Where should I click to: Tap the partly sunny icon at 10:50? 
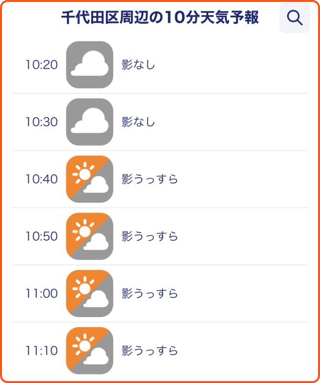[90, 236]
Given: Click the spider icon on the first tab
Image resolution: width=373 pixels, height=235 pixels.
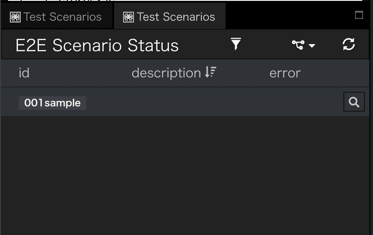Looking at the screenshot, I should 15,17.
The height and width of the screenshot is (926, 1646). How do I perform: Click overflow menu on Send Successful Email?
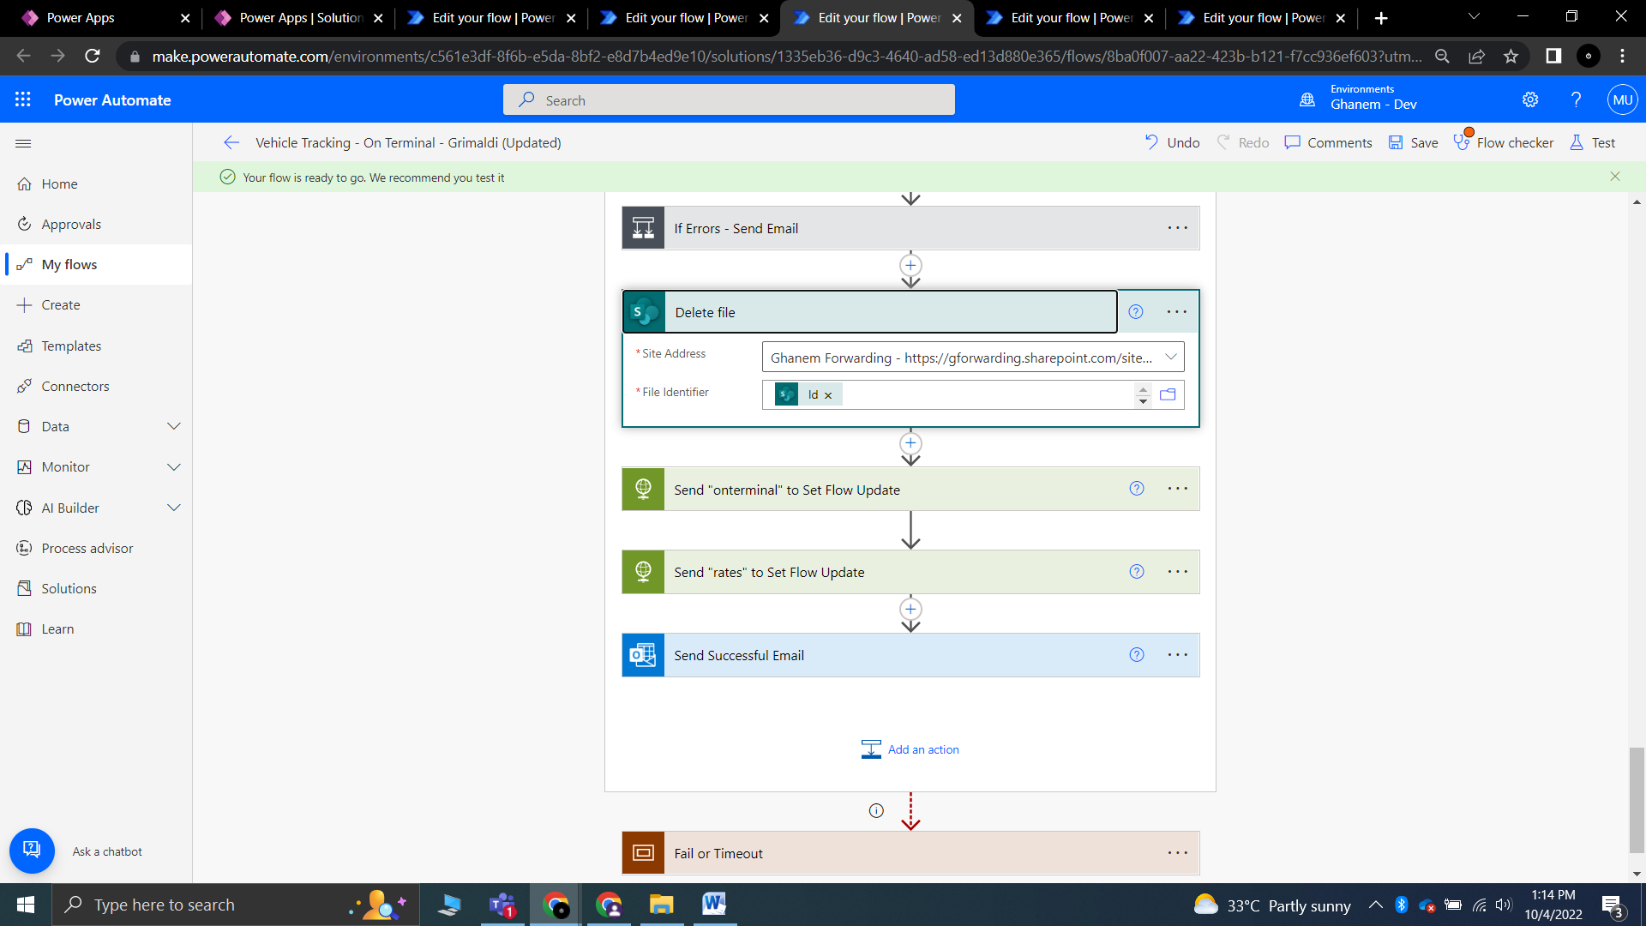point(1177,655)
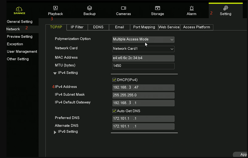Click the MTU (bytes) input field
Screen dimensions: 248x158
click(x=143, y=66)
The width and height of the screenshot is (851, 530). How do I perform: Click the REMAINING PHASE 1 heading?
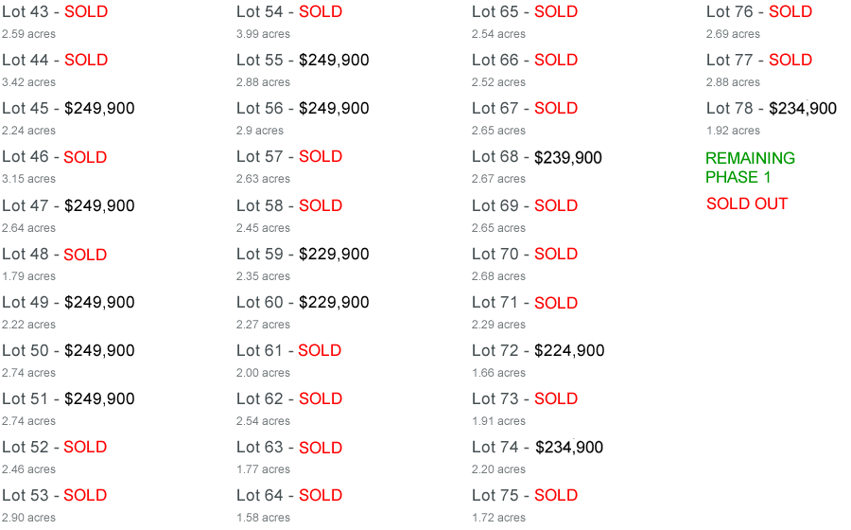pyautogui.click(x=750, y=168)
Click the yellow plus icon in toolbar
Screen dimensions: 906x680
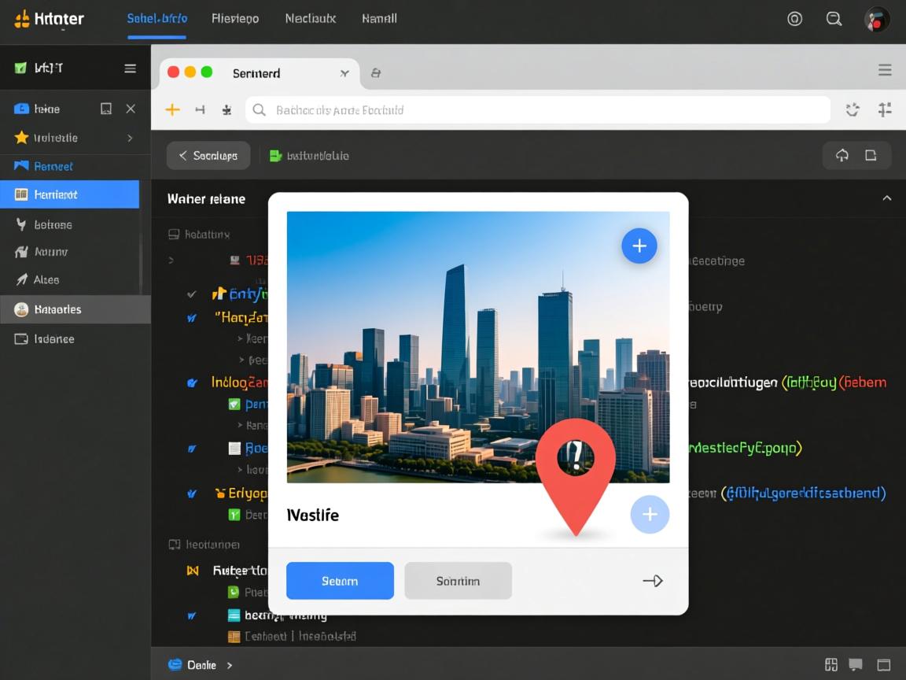(172, 110)
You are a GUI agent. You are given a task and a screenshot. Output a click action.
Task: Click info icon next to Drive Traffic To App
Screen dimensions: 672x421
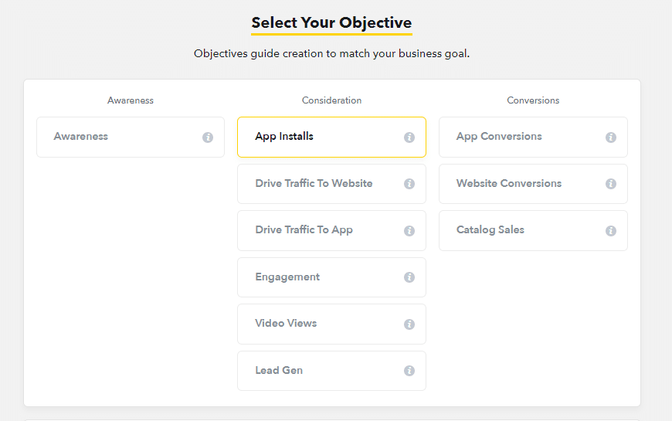(409, 231)
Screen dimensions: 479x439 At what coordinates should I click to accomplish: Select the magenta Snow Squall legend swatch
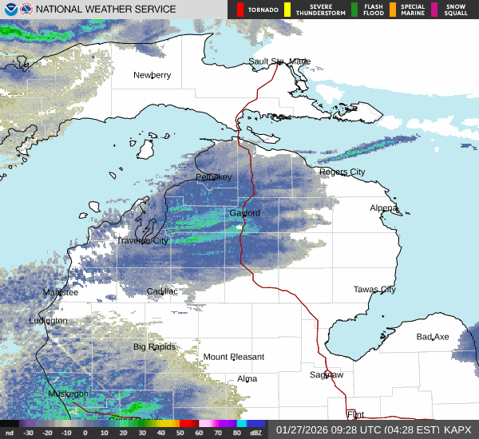point(434,10)
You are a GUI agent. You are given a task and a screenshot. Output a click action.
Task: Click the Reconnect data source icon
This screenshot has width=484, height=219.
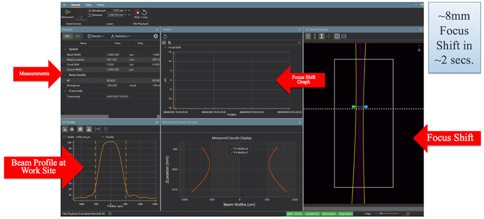pyautogui.click(x=67, y=12)
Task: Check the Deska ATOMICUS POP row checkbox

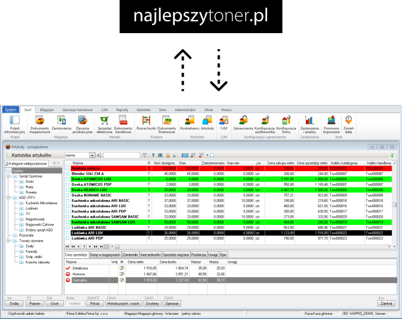Action: tap(68, 184)
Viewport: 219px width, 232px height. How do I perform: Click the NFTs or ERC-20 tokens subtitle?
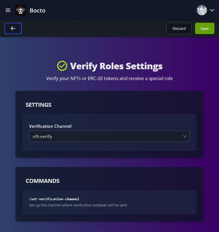[x=110, y=78]
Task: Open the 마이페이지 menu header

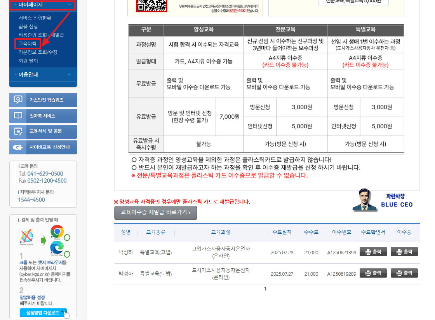Action: pos(31,5)
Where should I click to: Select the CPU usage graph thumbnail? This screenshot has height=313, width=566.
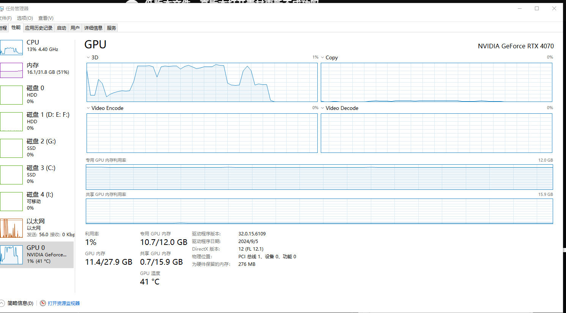[11, 48]
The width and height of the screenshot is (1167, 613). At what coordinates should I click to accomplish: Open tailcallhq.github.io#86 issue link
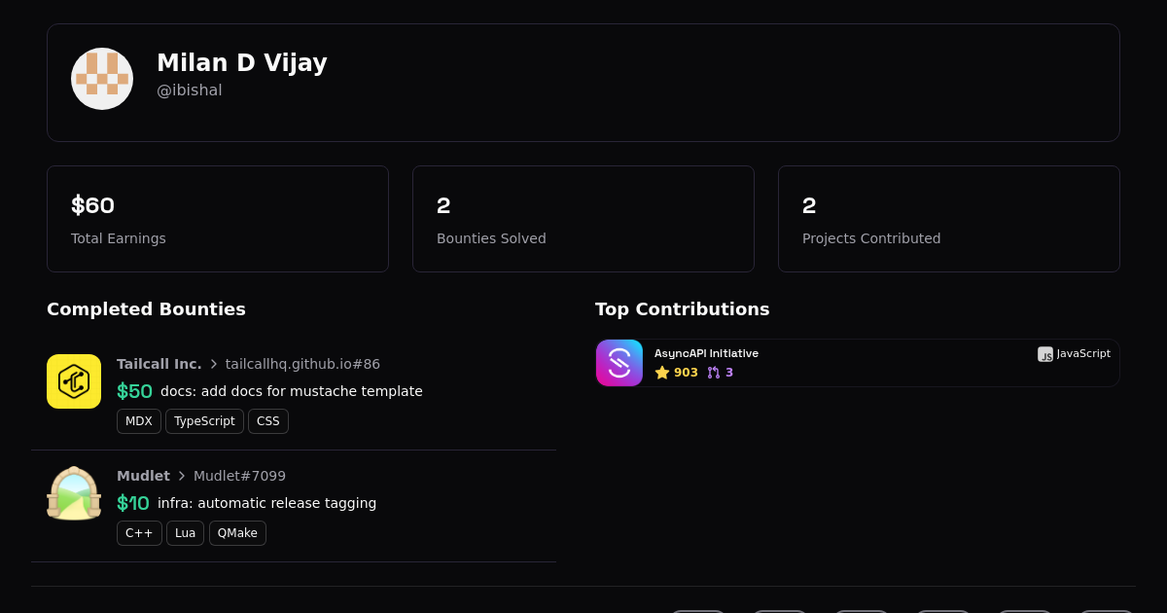pos(302,364)
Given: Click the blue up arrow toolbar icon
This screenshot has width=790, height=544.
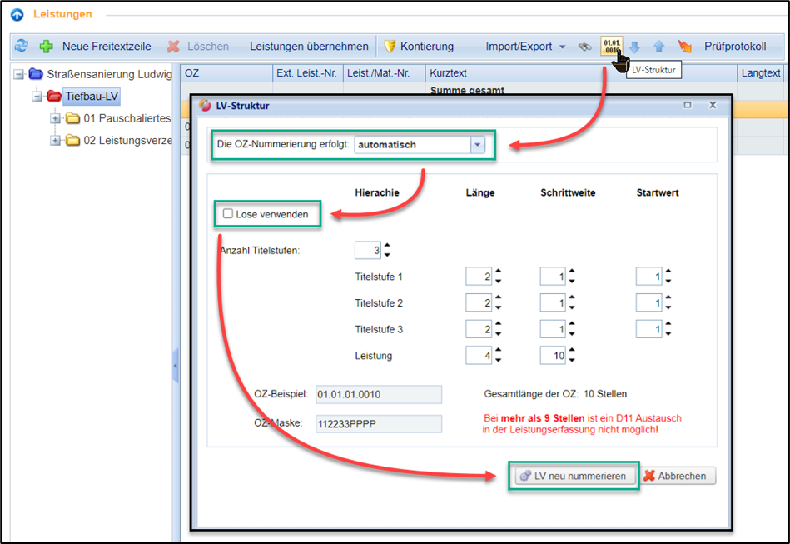Looking at the screenshot, I should (x=658, y=47).
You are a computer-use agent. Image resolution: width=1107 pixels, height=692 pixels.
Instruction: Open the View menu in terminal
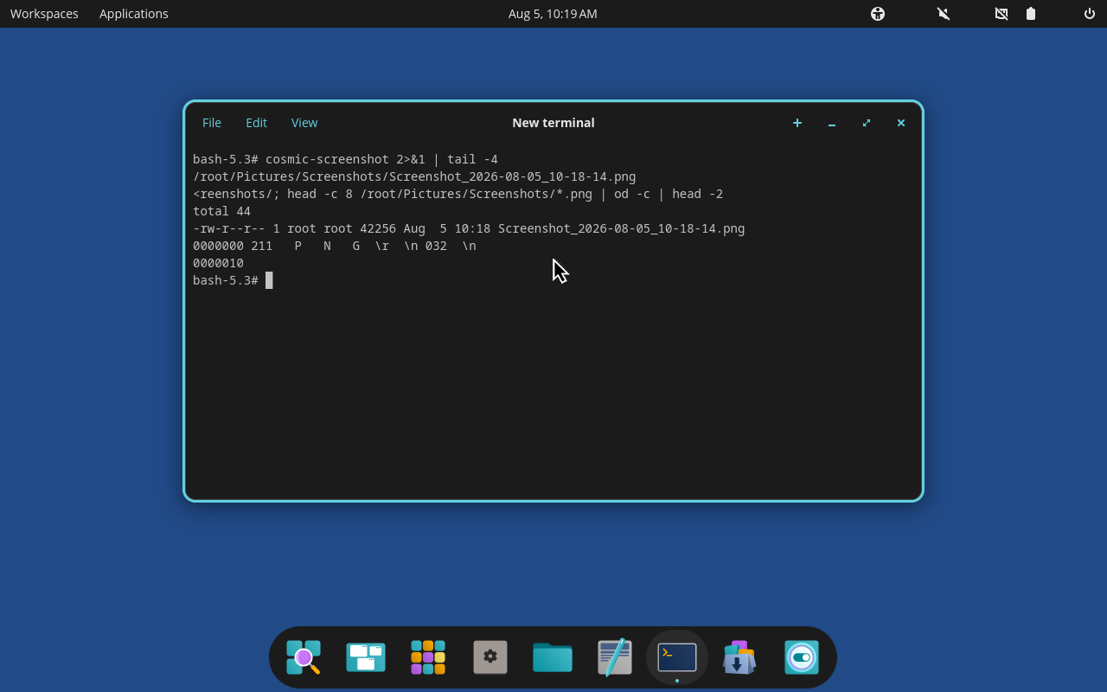point(304,123)
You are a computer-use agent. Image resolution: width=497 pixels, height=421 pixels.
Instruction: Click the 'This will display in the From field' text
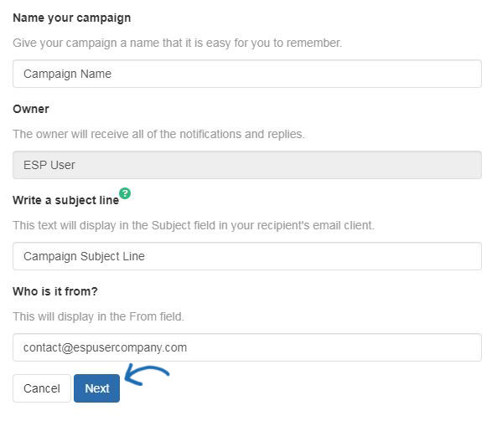[98, 316]
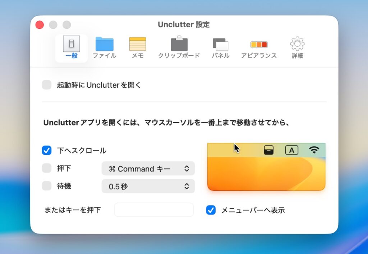Viewport: 368px width, 254px height.
Task: Open the メモ yellow notepad icon
Action: coord(137,44)
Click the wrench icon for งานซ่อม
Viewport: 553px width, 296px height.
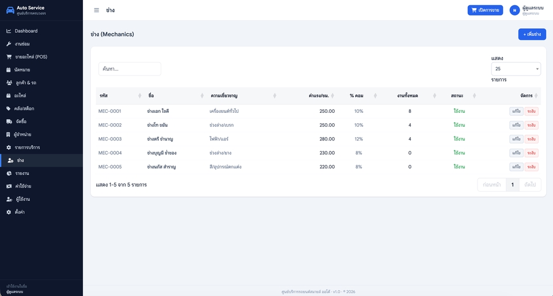click(x=9, y=44)
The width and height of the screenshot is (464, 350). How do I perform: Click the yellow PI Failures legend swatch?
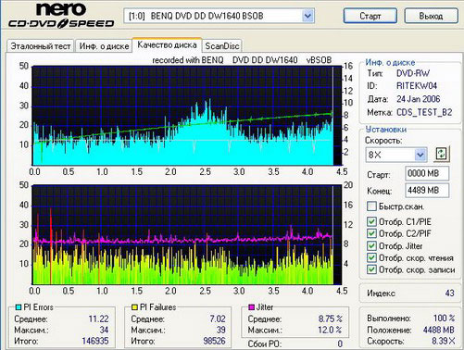134,307
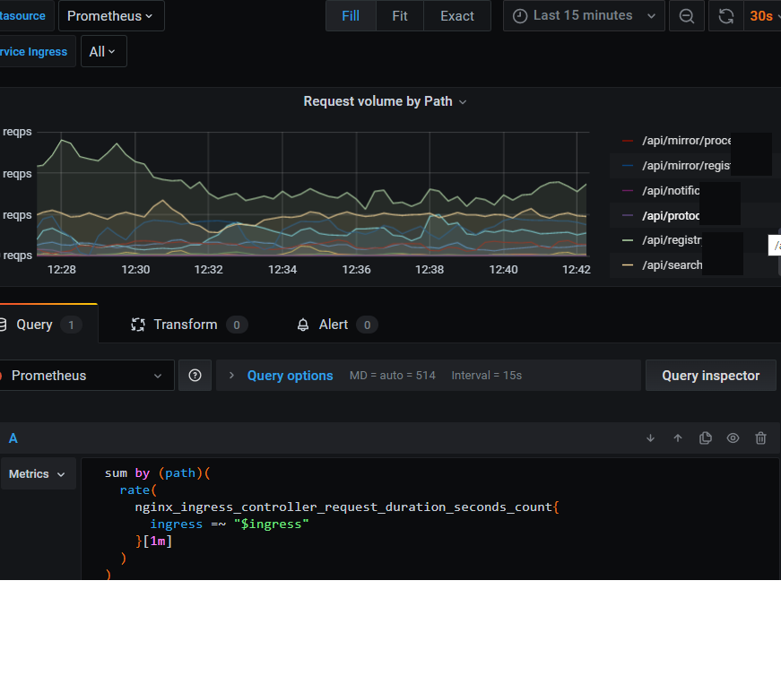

-.-.-

_What to do_
Wherever a line above contains the string "computer", copy that line.

_Output_
You are a computer-use agent. Image resolution: width=1107 pixels, height=692 pixels.
You are a computer-use agent. Image resolution: width=497 pixels, height=421 pixels.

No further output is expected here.